The ICC application also states that freight revenues will increase as a result of the Merger. Traffic increases associated with extending length of haul, diversions from other railroads, trucks and water carriers, and stimulation of new shipments are projected to increase revenues (net of costs associated with this traffic) by about $76 million annually after five years. This includes the impact of implementing the agreement with BNSF to maintain competition at all locations that would go from two serving railroads to one. The material assumptions underlying these revenue gains are faster, more frequent and more reliable service, extended single line service and related efficiencies.
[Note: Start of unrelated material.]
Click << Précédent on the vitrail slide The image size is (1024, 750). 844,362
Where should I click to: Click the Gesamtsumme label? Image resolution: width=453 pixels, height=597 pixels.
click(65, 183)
UP and SP have conducted studies that show how these improvements will divert traffic from other railroads and attract additional intermodal traffic by diverting traffic from truck to rail.
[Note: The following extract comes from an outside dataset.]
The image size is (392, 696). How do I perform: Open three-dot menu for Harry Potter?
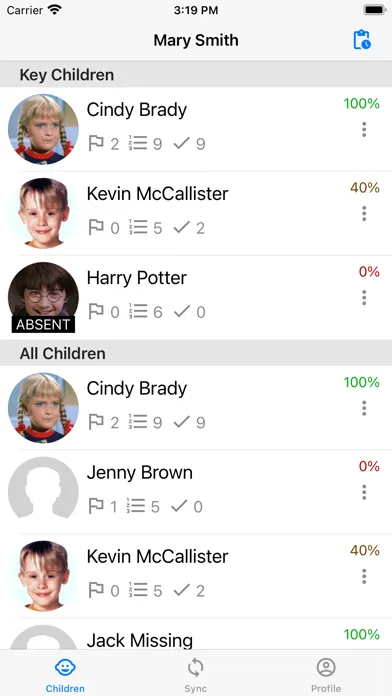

In order to achieve these increases in operating income, it is estimated that certain nonrecurring cash costs of $1,266 million would be incurred during the first five years after the Merger. Employee separation, relocation and other one-time costs are estimated to be $357 million. In addition, $1,207 million in projected incremental capital expenditures (net of the reduction in capital expenditures referred to in the first paragraph of this section) in the first 5 years will be required to implement the Merger but will be partially offset by asset sales resulting from the Merger estimated to be $298 million. Approximately 55 percent of the incremental capital expenditures are projected to be spent on the SP system while approximately 45 percent will be spent on the UP system.

Management of UP estimates the possible ongoing Merger benefits to operating income will be achieved as follows: $233 million benefit during the first year following consummation of the Merger (assumed to occur in September 1996), $481 million benefit during the second year following the Merger, $577 million benefit during the third year following the Merger, $595 million during the fourth year following the Merger and $612 million during the fifth year following the Merger. These benefits exclude the effect of one-time costs related to the Merger referred to in the previous paragraph since the amount of such costs that will be charged to expense cannot presently be determined. UP estimates that the Merger would result in the initial dilution in UP's earnings per share from continuing operations of less than 10% in calendar 1996 and slightly more than 10% in 1997, and would be accretive in 1998.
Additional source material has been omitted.